I recently used this solution to implement Yolov4 in DeepStream 5.0 on a Jetson Nano
The problem is the FPS is pretty low, so I was thinking of using the Yolov4 tiny model.
My question is, I have to change the functions in the cpp according to the model or only the txt files?
I think there are at least 3 steps for you do to with YoloV4 tiny.
Step 1: Study differences between YoloV4 and YoloV4 tiny on behalf of implementations of Yolo layers. As I know there are only 2 yolo layers for YoloV4 tiny, so if each yolo layer uses 3 anchor boxes, there would be only 6 anchor boxes for YoloV4 tiny. But YoloV4 has 3 yolo layers and 9 anchor boxes.
Step 2: Download YoloV4 tiny cfg file, and create a YoloV4 tiny pytorch model. You can use darknet2pytorch or pure pytorch implementation of YoloV4 as references. You can use pre-trained darknet weights of YoloV4 tiny or train it with your own dataset.
Step 3: Deploy your trained YoloV4 tiny to DeepStream. If you strictly follow the instructions and output shapes of your YoloV4 tiny obey these formats: [batch, num_boxes, 1, 4] and [batch, num_boxes, num_classes], there would be little change in these C++ parsing functions.
I have been able to produce the tensorrt engine of yolov4-tiny on my jetson nano (I did it by commenting only one line in yolo.cpp). having the tensorrt engine at hand, All I need is some modications needed in the nvdsparsebbox_Yolo.cpp file to produce a “parse-bbox-func-name=NvDsInferParseCustomYoloV4Tiny” to be used by config_infer_primary_yoloV4_tiny.txt. I have found a sample for yolov4 on the net (that you have mentioned in your above post), but that is for yolov4 and not for yolov4-tiny, and I cannot figure out how to embed the anchors and masks in it.
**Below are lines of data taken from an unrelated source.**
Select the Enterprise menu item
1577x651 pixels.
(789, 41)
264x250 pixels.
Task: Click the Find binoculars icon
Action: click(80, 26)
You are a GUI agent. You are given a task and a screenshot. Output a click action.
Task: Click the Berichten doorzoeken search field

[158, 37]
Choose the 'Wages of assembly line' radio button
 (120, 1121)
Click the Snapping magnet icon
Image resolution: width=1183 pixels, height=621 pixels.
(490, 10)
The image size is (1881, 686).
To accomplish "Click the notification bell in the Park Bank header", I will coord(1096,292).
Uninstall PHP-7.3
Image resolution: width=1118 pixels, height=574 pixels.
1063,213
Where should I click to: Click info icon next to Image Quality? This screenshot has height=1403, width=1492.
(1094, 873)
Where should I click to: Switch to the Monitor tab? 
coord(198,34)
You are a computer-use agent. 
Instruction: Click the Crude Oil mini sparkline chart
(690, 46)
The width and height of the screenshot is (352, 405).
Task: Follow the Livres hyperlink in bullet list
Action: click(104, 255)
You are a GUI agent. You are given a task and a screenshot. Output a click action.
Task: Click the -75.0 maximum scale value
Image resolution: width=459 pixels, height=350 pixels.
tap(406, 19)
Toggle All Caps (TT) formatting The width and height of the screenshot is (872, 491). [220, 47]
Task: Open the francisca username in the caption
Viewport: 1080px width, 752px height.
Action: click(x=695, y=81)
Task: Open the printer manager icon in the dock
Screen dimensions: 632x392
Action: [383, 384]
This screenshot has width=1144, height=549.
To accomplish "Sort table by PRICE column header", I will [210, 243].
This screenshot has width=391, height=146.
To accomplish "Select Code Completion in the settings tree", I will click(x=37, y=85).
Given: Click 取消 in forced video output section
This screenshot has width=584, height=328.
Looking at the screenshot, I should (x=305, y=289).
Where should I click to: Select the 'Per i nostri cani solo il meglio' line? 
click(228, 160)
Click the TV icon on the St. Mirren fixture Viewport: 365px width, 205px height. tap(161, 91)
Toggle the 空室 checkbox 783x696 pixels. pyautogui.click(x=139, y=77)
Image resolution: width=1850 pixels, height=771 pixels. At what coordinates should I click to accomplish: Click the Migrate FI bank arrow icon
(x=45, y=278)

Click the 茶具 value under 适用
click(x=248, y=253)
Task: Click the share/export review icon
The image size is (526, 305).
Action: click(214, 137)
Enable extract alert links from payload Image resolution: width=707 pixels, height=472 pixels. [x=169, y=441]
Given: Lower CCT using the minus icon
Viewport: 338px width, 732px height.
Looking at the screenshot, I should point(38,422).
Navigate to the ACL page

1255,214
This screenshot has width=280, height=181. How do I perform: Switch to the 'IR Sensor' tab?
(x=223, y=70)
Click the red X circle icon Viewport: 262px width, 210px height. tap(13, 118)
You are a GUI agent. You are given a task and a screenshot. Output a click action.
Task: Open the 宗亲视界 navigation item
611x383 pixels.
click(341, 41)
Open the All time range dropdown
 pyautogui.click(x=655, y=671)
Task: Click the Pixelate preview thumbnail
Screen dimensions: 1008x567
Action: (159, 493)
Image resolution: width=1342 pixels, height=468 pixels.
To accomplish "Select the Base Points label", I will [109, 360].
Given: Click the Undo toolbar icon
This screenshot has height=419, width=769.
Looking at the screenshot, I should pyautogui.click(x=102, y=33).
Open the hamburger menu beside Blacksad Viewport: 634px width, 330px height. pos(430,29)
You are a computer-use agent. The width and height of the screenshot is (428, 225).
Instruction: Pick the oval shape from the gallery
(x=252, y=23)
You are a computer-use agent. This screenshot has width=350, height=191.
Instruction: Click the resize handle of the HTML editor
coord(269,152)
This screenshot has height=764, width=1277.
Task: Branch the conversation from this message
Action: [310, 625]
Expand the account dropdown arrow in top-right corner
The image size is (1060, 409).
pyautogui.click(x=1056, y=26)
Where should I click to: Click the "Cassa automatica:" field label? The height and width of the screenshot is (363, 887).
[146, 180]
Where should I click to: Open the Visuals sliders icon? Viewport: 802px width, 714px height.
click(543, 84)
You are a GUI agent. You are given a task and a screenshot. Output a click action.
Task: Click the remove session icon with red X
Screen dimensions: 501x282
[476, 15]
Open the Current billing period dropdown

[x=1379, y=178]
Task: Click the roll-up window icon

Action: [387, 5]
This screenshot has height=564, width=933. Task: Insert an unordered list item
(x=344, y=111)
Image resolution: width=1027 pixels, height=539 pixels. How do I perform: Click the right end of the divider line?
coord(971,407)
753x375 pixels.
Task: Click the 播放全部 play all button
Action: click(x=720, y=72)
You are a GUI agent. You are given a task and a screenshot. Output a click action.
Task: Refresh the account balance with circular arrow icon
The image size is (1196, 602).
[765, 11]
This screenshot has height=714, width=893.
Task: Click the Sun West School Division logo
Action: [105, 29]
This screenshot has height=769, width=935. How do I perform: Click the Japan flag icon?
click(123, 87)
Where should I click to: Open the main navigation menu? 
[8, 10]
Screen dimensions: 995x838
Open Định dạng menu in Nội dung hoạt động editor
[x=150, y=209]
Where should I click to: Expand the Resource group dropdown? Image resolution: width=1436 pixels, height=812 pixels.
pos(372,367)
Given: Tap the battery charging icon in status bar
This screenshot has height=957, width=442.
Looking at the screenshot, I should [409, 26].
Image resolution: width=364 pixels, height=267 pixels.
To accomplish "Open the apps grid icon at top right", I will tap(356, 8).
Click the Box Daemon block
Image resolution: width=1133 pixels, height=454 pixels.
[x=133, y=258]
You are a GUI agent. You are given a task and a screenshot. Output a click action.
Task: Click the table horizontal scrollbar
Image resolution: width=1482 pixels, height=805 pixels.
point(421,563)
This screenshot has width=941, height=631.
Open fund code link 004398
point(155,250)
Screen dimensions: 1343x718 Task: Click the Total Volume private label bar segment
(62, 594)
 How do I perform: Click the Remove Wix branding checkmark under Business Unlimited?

do you have any such code available for yolov4-tiny?
Did you modify nvdspasebbox_Yolo.cpp? (yolotiny_v4 format). I am trying to use yolov4tiny on jetson nano, but I dont know the code format in that file?
If you convert the yolov4-tiny into a tensorRT model using darknet2pytorch, you can load the model directly into deepstream without caring about the anchors and masks. Just set the model-engine to the tensorRt model in the pgie configuration and update the nvdsparsebbox_Yolo.cpp as already described in instructions. I’ve tested it to work.
I gave up on DeepStream and tried to find another solution, tkDNN.
My env was Ubuntu 18, CUDA 10.2, CUDNN 8.0.0, and TensorRT 7.1.3.
Using a custom YOLOv4 tiny model with four classes, I got an average of 38 FPS in F16 with batch size 1 and 4, on Jetson Nano.
The only problem I had was with the building process, where I had to install especially the 3.17.4 version of cmake, but the rest was smooth.
Hope it helps